Is cudaMemcpyAsync inside a kernel controlled by the GPU?

Hey experts!

I have this code snippet which copies data from the CPU to the GPU from within a kernel.

__global__ void kernel( int* host_data, int* device_data, size_t size )
{
    cudaMemcpyAsync( host_data, device_data, size * sizeof( int ), cudaMemcpyDefault );
    cudaDeviceSynchronize();
}

I was wondering whether the GPU instantiates the transfer? I.e The GPU tells its DMA engines to transfer the data to the GPU without telling the CPU, or does the GPU just tell the CPU that a cudaMemcpyAsync call was invoked and then the copy works as per usual?

Thanks!

You can’t copy data from the CPU to the GPU from within a kernel using cudaMemcpyAsync.

This is covered in the programming guide:

http://docs.nvidia.com/cuda/cuda-c-programming-guide/index.html#api-reference

Notes about all memcpy/memset functions:
Only async memcpy/set functions are supported
Only device-to-device memcpy is permitted

I have it working though with both paged and pinned host memory. How is this possible? Maybe they haven’t updated their documentaton?

It is workable with pinned memory. If by paged memory you mean memory allocated under UM, then that is also supported.

In the pinned case, it is handled identically to any other GPU access to pinned memory. In the paged case it is handled identically to any other GPU access to UM.

Oh okay - so it does just message the CPU to say perform a cudaMemcpyAsync?

no, that isn’t how it works in either case.

With pinned memory, host memory is actually mapped into device memory space. When the device accesses such memory, the device generates PCIE (or NVLink) transactions that get directly deposited into host memory (or else read from host memory and return it to the GPU global request). There is no programming of any DMA controllers in such a scenario.

With UM, it uses a demand-paging system, which is not the same as having the CPU program a DMA controller for an ordinary cudaMemcpyHostToDevice or cudaMemcpyDeviceToHost type of transfer:

https://devblogs.nvidia.com/parallelforall/cuda-8-features-revealed/

Ohh interesting… so a cudaMemcpyAsync or cudaMemcpy from the GPU is actually generating PCIe/NVLink transactions the same way zero copy does?

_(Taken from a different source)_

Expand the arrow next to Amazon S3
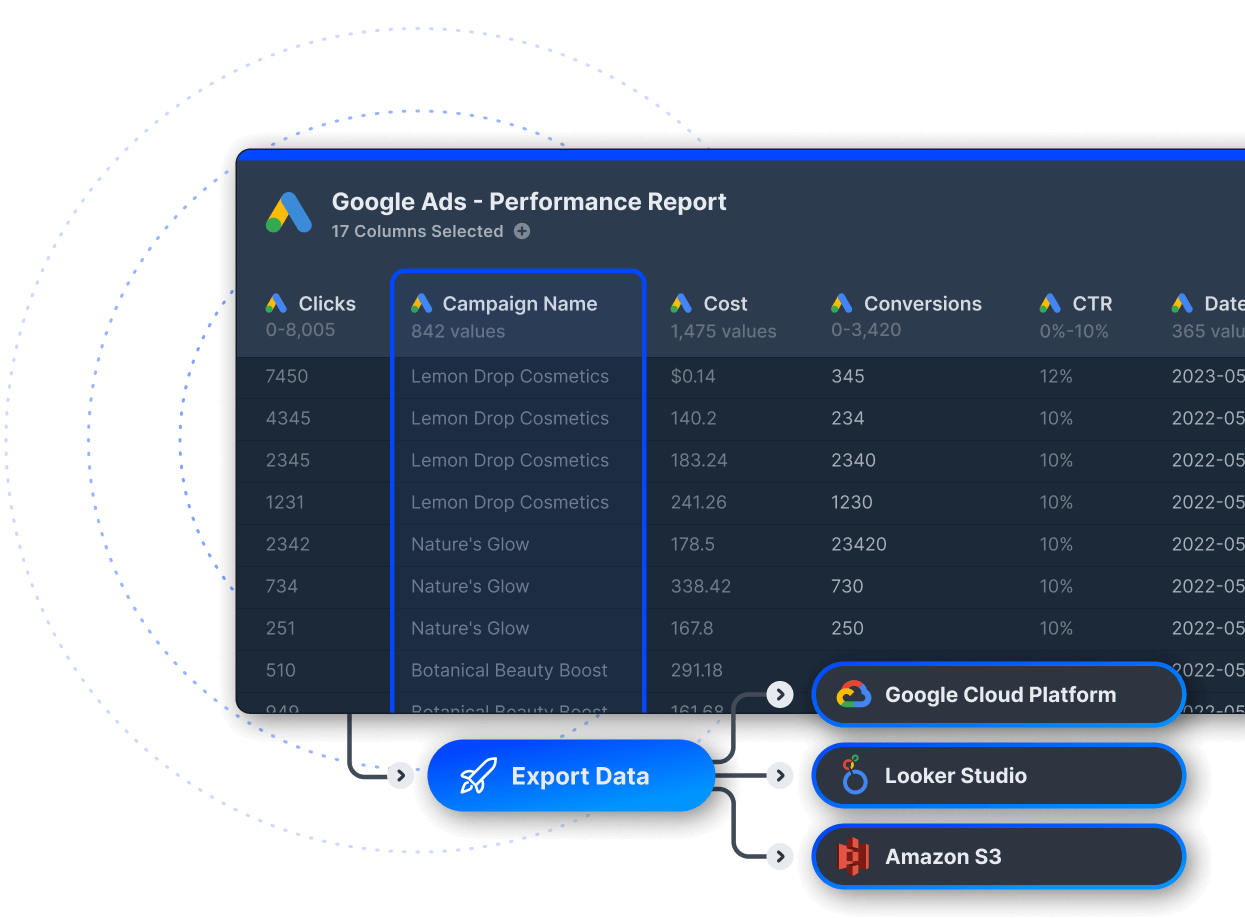1245x918 pixels. click(780, 856)
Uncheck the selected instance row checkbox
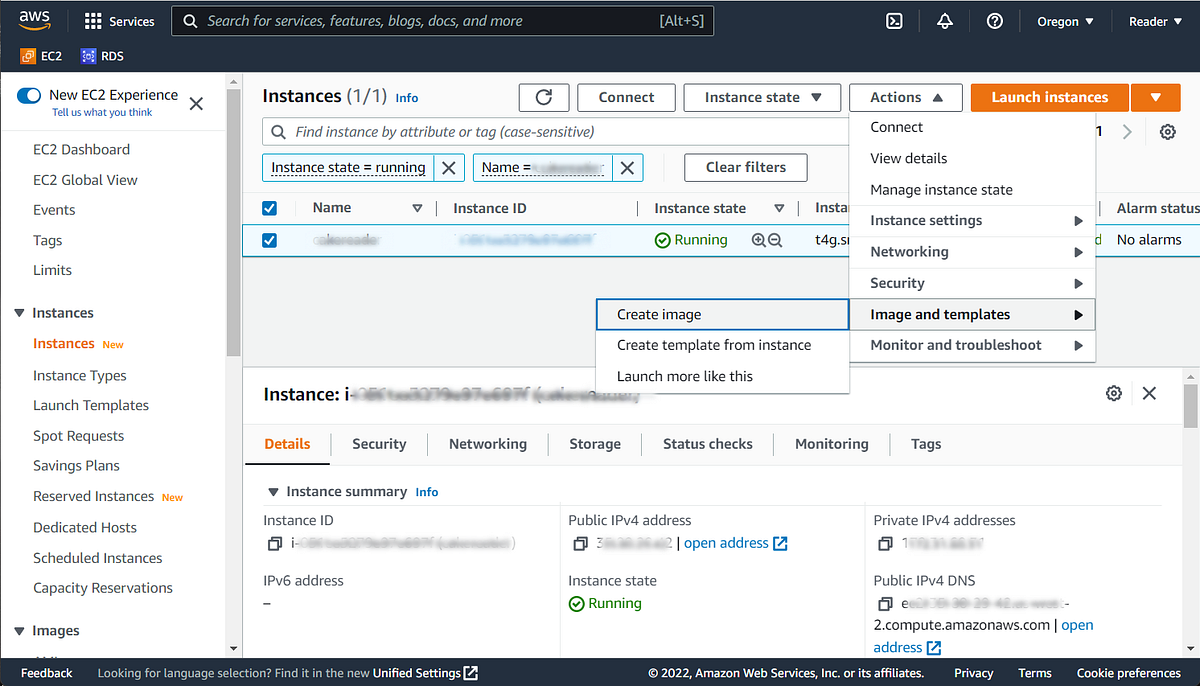The height and width of the screenshot is (686, 1200). pos(269,240)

Hi, I know it’s been a while but I got a similar question. I tried to call cudaMemcpyAsync on pinned memory but it won’t even compile saying that I can’t use a host function inside a global function. I tried this on my old laptop , the details of which are given below. I checked the 8.0 cuda docs and the function is declared with host device @ https://docs.nvidia.com/cuda/archive/8.0/cuda-runtime-api/group__CUDART__MEMORY.html#group__CUDART__MEMORY_1g85073372f776b4c4d5f89f7124b7bf79.

I understand this is still not a mainstream or recommended method. I just want to know why this is happening.

gpu:
geforce 820M 2GB (cc 2.1)

nvcc version:
nvcc: NVIDIA ® Cuda compiler driver
Copyright © 2005-2016 NVIDIA Corporation
Built on Sat_Sep__3_19:05:48_CDT_2016
Cuda compilation tools, release 8.0, V8.0.44

Using functions like this in the device generally requires compiling for a compute capability of 3.5 or higher.

You should be able to use memcpy() in a similar fashion while compiling for your cc2.1 device. There should be no difference between memcpy() behavior and in-kernel cudaMemcpyAsync() behavior.

Thank you for the response. I tried both copying using memcpy and plain old for loop and they give same results with -O3 flag at least. The only difference is that the memcpy version is significantly slower for the first 2-5 kernel launches then manages to catch up with the for loop version by speding up slightly morein the long run. This can be a laptop thing since I’ve noticed running a CUDA program after a while takes more time possibly because the OS has to wake up the gpu while it was using only the integrated gpu. But this initial slowdown occurs independent of the time I run the program. So I’m guessing memcpy uses some functions that requires some time to wake up or get cached on initial call.